▸ WHAT THE TASK ASKS
Write the following entries out again exactly, skipping each image.

▸ Saved data entries
▬▬▬

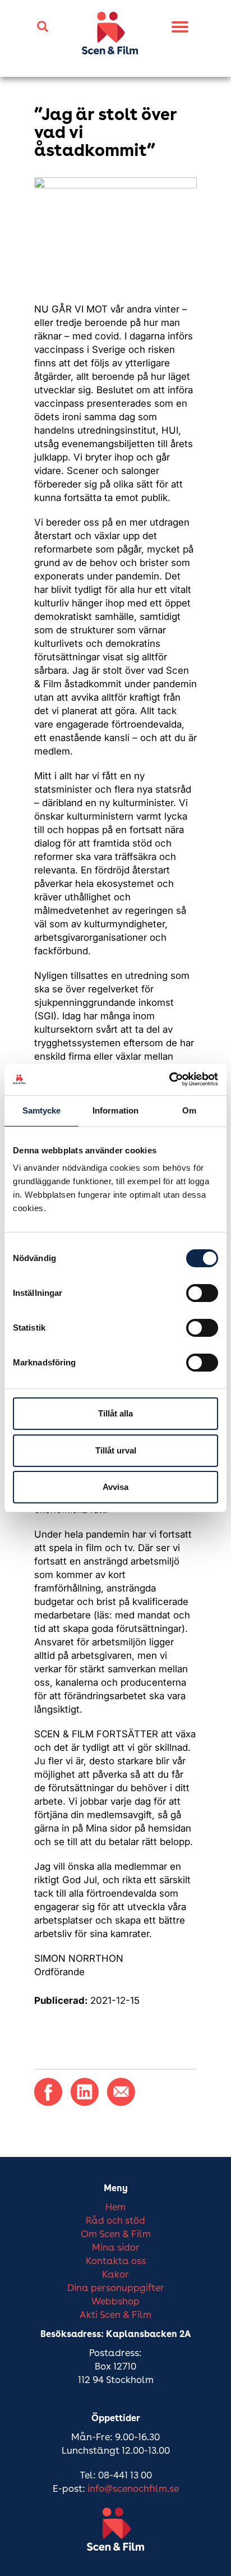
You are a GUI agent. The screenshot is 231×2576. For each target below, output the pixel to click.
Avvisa (115, 1487)
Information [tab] (115, 1110)
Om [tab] (189, 1110)
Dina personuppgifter (115, 2288)
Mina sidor (116, 2248)
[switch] (202, 1293)
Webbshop (115, 2302)
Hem (115, 2207)
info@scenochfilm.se (133, 2489)
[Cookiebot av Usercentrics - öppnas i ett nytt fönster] (169, 1079)
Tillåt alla (115, 1413)
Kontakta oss (116, 2261)
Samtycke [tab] (41, 1110)
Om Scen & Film (116, 2234)
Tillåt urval (115, 1450)
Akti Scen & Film (115, 2315)
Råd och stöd (115, 2221)
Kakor (115, 2275)
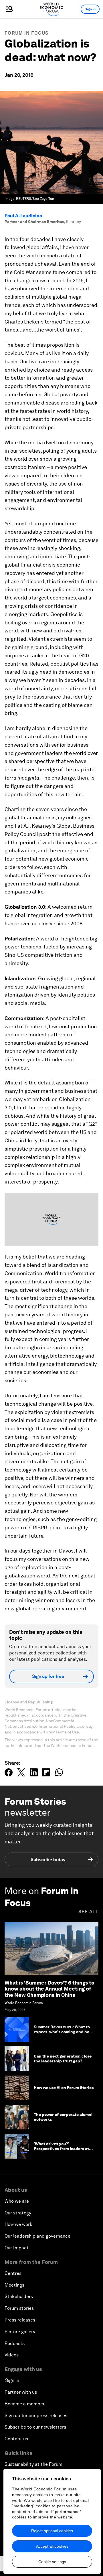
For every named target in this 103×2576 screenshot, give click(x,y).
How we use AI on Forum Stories (64, 2087)
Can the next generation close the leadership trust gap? (63, 2058)
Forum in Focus (26, 33)
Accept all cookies (52, 2546)
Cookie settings (52, 2561)
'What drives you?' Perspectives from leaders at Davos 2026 (61, 2148)
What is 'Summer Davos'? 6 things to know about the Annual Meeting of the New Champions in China (49, 1989)
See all (88, 1911)
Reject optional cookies (52, 2530)
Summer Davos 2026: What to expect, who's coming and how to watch (63, 2032)
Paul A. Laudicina (23, 215)
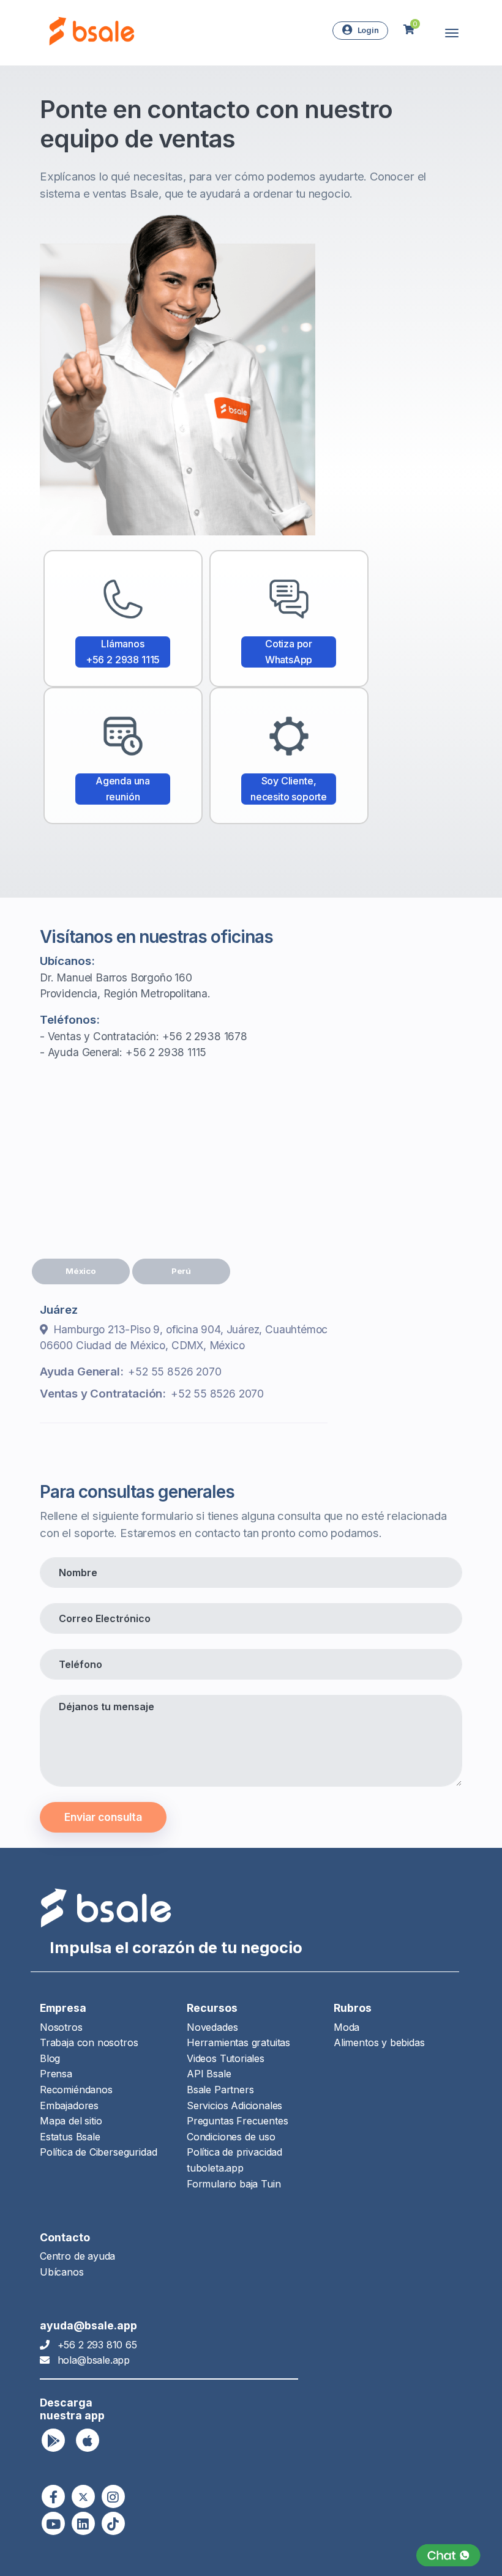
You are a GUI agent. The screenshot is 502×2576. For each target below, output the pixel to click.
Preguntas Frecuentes (237, 2121)
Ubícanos (62, 2272)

▬▬▬

▸ RESULT OF THE TASK
You are a GUI agent. The screenshot is 231×2576. For each target below, output the pixel to click.
Avvisa (115, 1487)
Information [tab] (115, 1110)
Om [tab] (189, 1110)
Dina personuppgifter (115, 2288)
Mina sidor (116, 2248)
[switch] (202, 1293)
Webbshop (115, 2302)
Hem (115, 2207)
info@scenochfilm.se (133, 2489)
[Cookiebot av Usercentrics - öppnas i ett nytt fönster] (169, 1079)
Tillåt alla (115, 1413)
Kontakta oss (116, 2261)
Samtycke [tab] (41, 1110)
Om Scen & Film (116, 2234)
Tillåt urval (115, 1450)
Akti Scen & Film (115, 2315)
Råd och stöd (115, 2221)
Kakor (115, 2275)
For every named target in this 103×2576 screenshot, give click(x,y).
How we use AI on Forum Stories (64, 2087)
Can the next generation close the leadership trust gap? (63, 2058)
Forum in Focus (26, 33)
Accept all cookies (52, 2546)
Cookie settings (52, 2561)
'What drives you?' Perspectives from leaders at Davos 2026 (61, 2148)
What is 'Summer Davos'? 6 things to know about the Annual Meeting of the New Champions in China (49, 1989)
See all (88, 1911)
Reject optional cookies (52, 2530)
Summer Davos 2026: What to expect, who's coming and how to watch (63, 2032)
Paul A. Laudicina (23, 215)
You are a GUI agent. The screenshot is 502×2576. For each target below, output the pixel to click.
Preguntas Frecuentes (237, 2121)
Ubícanos (62, 2272)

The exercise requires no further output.